▶ **ASSIGNMENT**: Rewrite the lines from the one containing "coordinates (503, 343)." through the end of the records, inclusive, with "element" changed to "item" and nothing else altered.

▶ **GIVEN ENTRIES**:
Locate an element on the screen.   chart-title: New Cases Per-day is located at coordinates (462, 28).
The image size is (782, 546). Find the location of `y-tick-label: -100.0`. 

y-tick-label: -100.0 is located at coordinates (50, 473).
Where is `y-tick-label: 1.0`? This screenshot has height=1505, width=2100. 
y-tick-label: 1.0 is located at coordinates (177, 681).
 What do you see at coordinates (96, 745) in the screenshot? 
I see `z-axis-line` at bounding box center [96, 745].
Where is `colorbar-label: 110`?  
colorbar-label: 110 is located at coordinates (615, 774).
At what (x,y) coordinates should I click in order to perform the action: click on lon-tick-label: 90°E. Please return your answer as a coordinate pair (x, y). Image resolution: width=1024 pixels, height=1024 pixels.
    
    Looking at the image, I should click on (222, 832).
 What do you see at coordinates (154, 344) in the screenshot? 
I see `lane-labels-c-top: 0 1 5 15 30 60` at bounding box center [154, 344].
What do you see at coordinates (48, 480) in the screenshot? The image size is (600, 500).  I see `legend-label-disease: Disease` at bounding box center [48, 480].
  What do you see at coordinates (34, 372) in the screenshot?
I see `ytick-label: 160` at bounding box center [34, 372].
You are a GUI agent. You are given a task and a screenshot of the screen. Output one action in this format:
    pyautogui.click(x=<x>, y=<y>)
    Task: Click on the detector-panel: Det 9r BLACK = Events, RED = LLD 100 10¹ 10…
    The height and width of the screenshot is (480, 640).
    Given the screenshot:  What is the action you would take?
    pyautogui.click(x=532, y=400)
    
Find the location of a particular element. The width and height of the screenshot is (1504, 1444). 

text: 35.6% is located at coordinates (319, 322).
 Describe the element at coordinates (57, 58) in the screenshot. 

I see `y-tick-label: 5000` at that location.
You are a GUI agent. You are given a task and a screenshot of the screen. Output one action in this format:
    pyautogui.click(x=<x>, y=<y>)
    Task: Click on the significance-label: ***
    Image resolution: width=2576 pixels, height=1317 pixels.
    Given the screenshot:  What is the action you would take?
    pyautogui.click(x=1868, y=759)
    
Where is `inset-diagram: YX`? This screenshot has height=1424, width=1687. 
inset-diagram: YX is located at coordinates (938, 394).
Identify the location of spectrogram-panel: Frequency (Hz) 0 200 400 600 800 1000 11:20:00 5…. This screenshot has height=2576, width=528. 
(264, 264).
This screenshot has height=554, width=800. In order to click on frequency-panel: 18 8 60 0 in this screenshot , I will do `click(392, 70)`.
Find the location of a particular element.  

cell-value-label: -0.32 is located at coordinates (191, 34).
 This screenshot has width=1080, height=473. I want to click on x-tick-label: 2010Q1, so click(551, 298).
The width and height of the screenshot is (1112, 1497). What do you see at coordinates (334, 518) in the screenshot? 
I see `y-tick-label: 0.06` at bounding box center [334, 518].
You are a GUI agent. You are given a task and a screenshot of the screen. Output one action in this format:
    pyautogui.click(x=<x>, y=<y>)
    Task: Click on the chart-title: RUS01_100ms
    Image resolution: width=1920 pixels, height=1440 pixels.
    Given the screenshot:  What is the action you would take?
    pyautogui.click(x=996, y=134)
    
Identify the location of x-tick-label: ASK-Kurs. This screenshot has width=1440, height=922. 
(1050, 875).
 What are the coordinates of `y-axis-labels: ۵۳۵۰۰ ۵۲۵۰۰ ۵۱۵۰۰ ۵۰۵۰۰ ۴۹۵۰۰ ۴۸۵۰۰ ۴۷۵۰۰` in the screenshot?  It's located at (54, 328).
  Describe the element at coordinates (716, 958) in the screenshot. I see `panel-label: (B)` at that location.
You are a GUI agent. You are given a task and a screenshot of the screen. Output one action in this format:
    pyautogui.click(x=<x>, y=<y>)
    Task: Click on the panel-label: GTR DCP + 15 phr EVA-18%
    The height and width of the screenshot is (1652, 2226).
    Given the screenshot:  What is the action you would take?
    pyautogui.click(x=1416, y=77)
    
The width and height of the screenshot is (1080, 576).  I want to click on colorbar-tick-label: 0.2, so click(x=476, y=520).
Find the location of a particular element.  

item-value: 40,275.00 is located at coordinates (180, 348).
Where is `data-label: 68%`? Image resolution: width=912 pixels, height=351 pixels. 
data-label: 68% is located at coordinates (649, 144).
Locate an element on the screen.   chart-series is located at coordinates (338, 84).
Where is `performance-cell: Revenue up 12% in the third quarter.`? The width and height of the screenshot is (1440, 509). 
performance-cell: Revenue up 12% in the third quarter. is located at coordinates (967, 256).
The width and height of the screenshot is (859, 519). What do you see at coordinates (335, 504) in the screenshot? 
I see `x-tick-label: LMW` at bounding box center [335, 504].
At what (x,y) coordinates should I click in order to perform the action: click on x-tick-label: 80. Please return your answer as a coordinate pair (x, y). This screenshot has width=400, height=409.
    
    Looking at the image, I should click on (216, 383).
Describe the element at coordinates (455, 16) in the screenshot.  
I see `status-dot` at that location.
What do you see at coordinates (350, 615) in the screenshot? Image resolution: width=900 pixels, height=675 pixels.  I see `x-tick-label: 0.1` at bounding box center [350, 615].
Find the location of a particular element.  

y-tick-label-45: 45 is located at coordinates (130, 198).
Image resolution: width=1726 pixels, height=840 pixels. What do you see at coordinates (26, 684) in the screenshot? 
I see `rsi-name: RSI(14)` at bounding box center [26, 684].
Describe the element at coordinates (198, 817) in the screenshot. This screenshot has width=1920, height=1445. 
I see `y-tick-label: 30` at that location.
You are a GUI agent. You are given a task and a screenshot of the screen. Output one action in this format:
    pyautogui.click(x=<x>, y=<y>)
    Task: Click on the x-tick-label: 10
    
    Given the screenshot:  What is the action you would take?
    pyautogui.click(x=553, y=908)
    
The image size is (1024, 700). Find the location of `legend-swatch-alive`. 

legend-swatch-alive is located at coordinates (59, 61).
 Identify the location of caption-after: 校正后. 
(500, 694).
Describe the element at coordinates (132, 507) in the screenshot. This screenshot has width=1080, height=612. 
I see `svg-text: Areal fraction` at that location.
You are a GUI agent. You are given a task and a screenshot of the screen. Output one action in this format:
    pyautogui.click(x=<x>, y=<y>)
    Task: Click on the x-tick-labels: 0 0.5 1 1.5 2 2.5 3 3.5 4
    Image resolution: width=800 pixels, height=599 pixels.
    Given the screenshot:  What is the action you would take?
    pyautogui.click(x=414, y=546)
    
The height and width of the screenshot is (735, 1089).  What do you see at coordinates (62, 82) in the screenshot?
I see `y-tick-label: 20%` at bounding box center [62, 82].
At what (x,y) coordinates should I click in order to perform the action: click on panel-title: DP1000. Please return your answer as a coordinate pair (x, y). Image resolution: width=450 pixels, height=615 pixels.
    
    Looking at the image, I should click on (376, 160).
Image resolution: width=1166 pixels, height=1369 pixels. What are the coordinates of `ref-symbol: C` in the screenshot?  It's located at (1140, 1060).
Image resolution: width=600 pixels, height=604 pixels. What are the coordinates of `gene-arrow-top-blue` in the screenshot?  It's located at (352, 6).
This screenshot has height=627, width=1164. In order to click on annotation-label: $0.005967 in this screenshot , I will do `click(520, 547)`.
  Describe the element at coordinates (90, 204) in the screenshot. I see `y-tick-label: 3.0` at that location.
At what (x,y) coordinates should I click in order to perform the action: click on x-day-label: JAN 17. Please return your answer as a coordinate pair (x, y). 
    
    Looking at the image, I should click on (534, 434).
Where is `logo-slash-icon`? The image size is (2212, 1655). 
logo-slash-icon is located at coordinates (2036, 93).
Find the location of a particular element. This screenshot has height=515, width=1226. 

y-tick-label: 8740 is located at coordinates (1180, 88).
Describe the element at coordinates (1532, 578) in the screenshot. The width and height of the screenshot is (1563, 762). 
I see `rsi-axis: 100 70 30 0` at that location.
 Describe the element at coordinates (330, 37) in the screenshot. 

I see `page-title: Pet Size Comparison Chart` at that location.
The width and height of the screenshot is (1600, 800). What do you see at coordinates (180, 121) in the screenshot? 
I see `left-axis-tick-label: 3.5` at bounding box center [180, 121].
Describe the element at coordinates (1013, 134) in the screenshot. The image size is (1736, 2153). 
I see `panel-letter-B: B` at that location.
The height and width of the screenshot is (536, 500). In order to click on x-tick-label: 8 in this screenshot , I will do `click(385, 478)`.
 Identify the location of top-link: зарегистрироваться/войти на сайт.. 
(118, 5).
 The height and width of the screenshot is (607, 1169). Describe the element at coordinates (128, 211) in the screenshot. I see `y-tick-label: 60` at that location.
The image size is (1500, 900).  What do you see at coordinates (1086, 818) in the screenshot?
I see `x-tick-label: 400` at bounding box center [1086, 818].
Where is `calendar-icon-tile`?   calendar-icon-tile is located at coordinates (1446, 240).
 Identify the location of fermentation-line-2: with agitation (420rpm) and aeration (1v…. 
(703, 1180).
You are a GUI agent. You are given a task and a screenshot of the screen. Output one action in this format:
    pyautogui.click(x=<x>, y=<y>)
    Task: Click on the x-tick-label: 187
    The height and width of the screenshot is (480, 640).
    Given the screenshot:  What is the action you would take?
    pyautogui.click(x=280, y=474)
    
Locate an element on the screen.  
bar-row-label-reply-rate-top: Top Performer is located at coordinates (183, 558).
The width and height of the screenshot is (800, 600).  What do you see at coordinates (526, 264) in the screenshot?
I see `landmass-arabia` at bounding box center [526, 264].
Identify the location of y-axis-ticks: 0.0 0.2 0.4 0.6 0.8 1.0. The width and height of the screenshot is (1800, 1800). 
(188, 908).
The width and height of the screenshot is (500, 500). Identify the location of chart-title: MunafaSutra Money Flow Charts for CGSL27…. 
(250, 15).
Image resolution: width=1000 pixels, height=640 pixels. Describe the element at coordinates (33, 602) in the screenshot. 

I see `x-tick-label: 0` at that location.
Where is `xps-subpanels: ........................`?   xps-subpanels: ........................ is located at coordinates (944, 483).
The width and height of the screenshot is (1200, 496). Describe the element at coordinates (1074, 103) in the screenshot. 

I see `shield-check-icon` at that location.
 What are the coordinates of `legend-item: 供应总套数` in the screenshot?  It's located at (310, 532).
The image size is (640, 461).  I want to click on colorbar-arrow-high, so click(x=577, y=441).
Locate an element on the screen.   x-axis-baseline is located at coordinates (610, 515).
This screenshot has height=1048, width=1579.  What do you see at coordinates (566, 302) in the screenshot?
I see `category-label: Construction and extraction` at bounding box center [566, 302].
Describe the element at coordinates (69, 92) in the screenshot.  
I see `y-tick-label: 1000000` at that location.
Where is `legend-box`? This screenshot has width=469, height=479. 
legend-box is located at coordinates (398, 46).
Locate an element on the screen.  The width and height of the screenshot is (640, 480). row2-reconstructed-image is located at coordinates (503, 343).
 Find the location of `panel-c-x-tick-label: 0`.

▶ **RESPONSE FOR THIS EXERCISE**:
Locate an item on the screen.  The width and height of the screenshot is (640, 480). row2-reconstructed-image is located at coordinates (503, 343).
 Find the location of `panel-c-x-tick-label: 0`.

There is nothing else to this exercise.